Fusion
Lucidworks Fusion 5 lets customers easily deploy AI-powered data discovery and search applications in a modern, containerized, cloud-native architecture. Data scientists interact with those applications by:
-
Leveraging existing machine learning models and workflows
-
Using popular tools (Python ML, TensorFlow, scikit-learn, and spaCy) to quickly create and deploy new models
Fusion combines the Apache Solr open-source search engine with the distributed power of Apache Spark for artificial intelligence. Highly scalable, Fusion indexes and stores data for real-time discovery.
-
Index billions of records of any type, from any data source
-
Process thousands of queries per second from thousands of concurrent users
-
Conduct full-text search using standard SQL capabilities and powerful analytics
To learn about the latest Fusion features and changes, see the Fusion release notes.
Key concepts
Fusion’s ecosystem allows you to manage and access your data in an intuitive fashion.
Apache Solr
Solr is the fast open-source search platform built on Apache Lucene™ that provides scalable indexing and search, as well as faceting, hit highlighting, and advanced analysis/tokenization capabilities. Solr and Lucene are managed by the Apache Software Foundation.
For more information, see the Solr Reference Guide for your Fusion release.
Apache Spark
Apache Spark is an open-source cluster-computing framework that serves as a fast and general execution engine for large-scale data processing jobs that can be decomposed into stepwise tasks, which are distributed across a cluster of networked computers.
Spark improves on previous MapReduce implementations by using resilient distributed datasets (RDDs), a distributed memory abstraction that lets programmers perform in-memory computations on large clusters in a fault-tolerant manner.

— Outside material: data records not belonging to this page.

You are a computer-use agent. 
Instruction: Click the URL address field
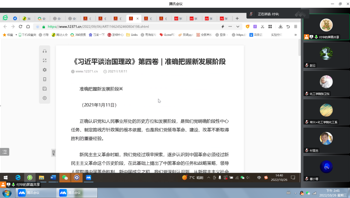(x=131, y=27)
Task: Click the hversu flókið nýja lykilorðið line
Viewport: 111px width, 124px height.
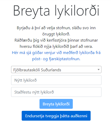Action: coord(56,47)
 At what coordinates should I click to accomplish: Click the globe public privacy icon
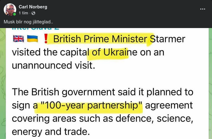click(33, 13)
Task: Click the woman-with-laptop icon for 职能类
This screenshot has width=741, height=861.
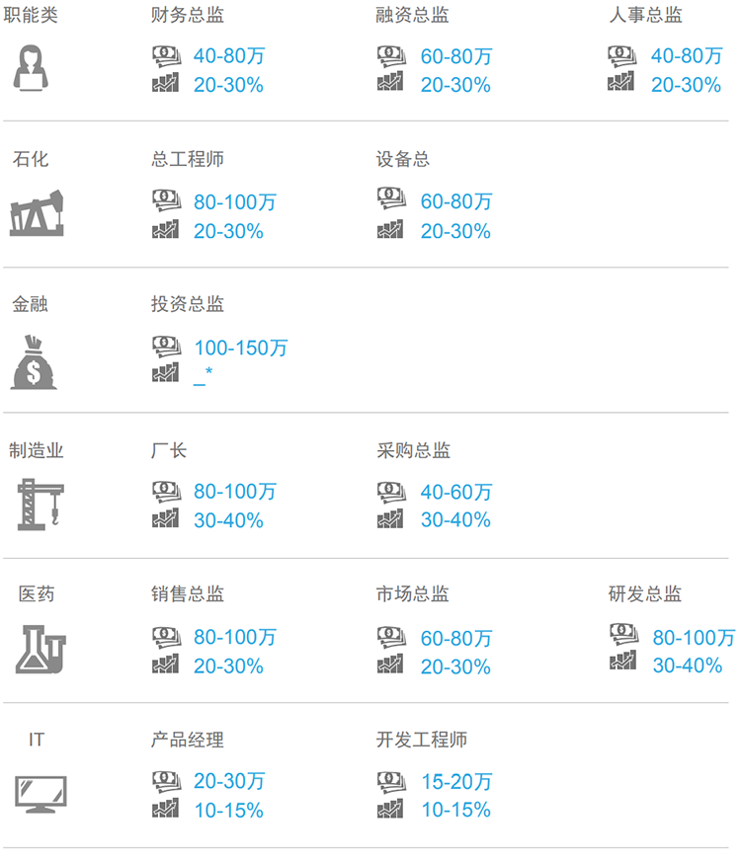Action: 37,69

See Spark Operations for more information.
Connectors
Connectors are the out-of-the-box components for pulling your data into Fusion. Lucidworks provides a wide variety of connectors, each specialized for a particular data type. When you add a datasource to a collection, you specify the connector to use for ingesting data.
Connectors are distributed separately from Fusion. For complete information, see Fusion Connectors.

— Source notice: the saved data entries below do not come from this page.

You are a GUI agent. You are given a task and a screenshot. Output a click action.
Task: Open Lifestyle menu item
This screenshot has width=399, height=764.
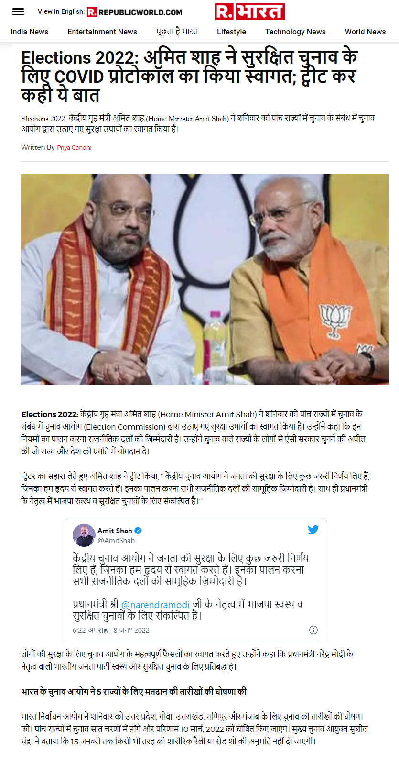point(231,32)

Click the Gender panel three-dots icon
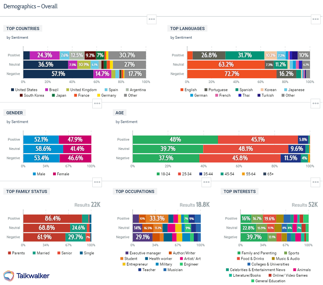97,103
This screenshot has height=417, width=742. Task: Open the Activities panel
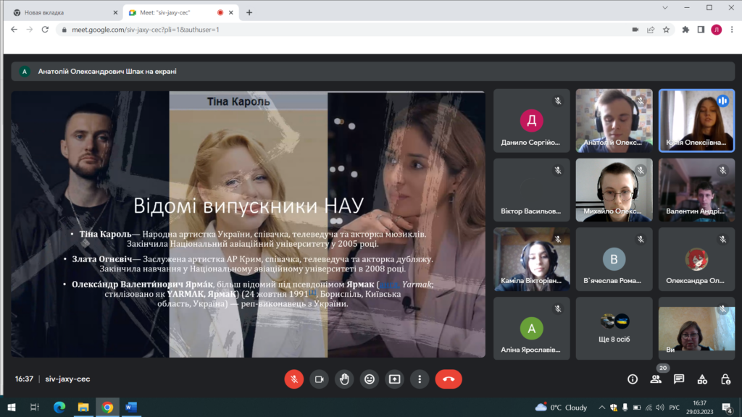[x=702, y=379]
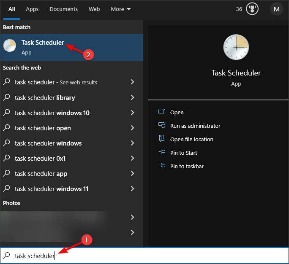Open the task scheduler app web suggestion
The image size is (289, 264).
(x=41, y=173)
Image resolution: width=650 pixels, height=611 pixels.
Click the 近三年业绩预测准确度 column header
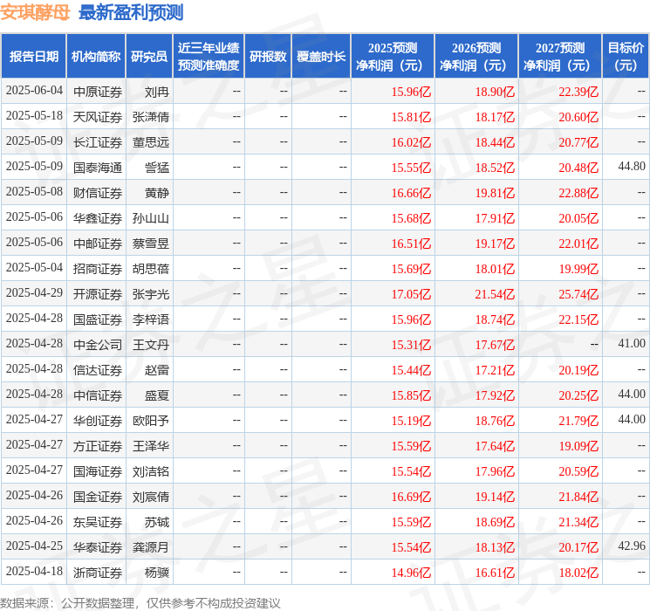click(208, 57)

Fusion offers dozens of connectors so you can access your data from a large variety of sources.
To learn more about Fusion connectors, see connectors concepts or the connectors section.
Pipelines
Pipelines dictate how data flows through Fusion and becomes accessible by a search application. Fusion has two types of pipelines: index pipelines and query pipelines.
Index pipelines ingest data, indexes it, and stores it in a format that is optimized for searching.
Query pipelines filter, transform, and augment Solr queries and responses to return all and only the most relevant search results.
How-to information
Want to start right away? See get started for detailed instructions.
Interested in using Fusion 5 with Kubernetes? See Kubernetes concepts and How to Deploy Fusion on Azure Kubernetes Service. We also have guides for deploying Fusion on Amazon Elastic Kubernetes Service and Google Kubernetes Engine.
Looking to upgrade your Fusion instance? See Fusion 5 Upgrades.
Important reference information
Our reference section includes information on Fusion’s API, index pipelines stages, query pipelines stages, connections, and more.
See Reference for complete reference information.
LucidAcademy
Lucidworks offers free training to help you get started with Fusion. Visit the LucidAcademy and select classes such as Working With Data and Query Fine-Tuning to learn how Fusion ingests, indexes, and queries data.
Key Improvements over Fusion 4
Fusion 5 offers the following upgrade benefits over Fusion 4:
-
Predictive Merchandiser: AI-powered visual tool including abilities to pin, boost, bury, or block products, rewrite and fix misspellings, and interpret synonyms.
-
Advanced Machine Learning models and jobs.
-
Semantic Vector Search to improve product discovery by influencing recall, relevancy, and precision.
-
Signals for automatic self-tuning relevancy.
-
Goes beyond search for personalized content discovery: Browse pages, Recommendations, Chatbots, AB Testing, Analytics, and more.